PROBLEM – The data that follows must be transcribed in full and exactly, minus the pictures.

____ DATASET ENTRIES

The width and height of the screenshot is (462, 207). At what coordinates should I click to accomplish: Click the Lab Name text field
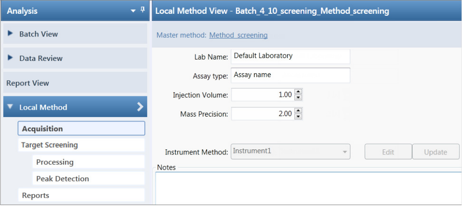(290, 56)
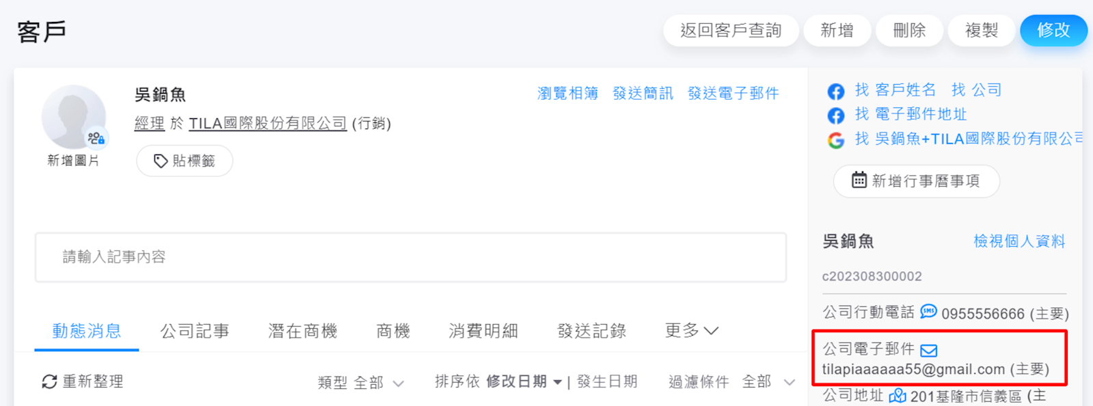Open the 過濾條件 全部 dropdown
Viewport: 1093px width, 406px height.
[732, 381]
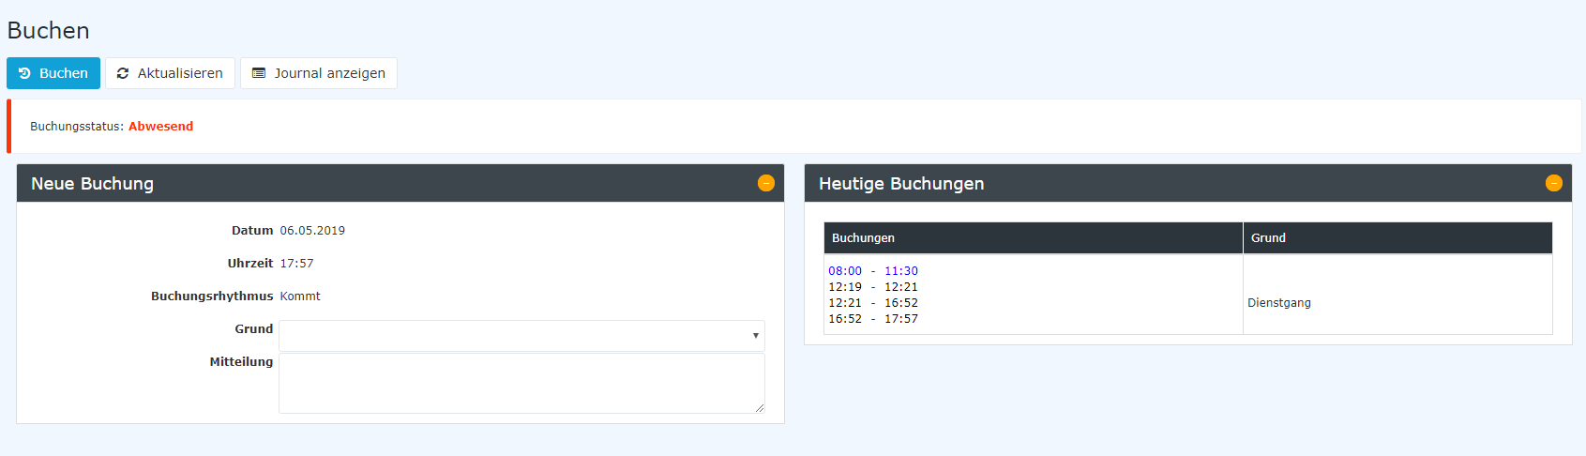Screen dimensions: 1586x456
Task: Collapse the Heutige Buchungen panel
Action: [1554, 183]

________

RESPONSE BELOW –
The width and height of the screenshot is (462, 207). At what coordinates should I click to accomplish: Click the Lab Name text field
(290, 56)
Open the 過濾條件 全部 dropdown
Viewport: 1093px width, 406px height.
[732, 381]
Screen dimensions: 1586x456
Task: Collapse the Heutige Buchungen panel
Action: [1554, 183]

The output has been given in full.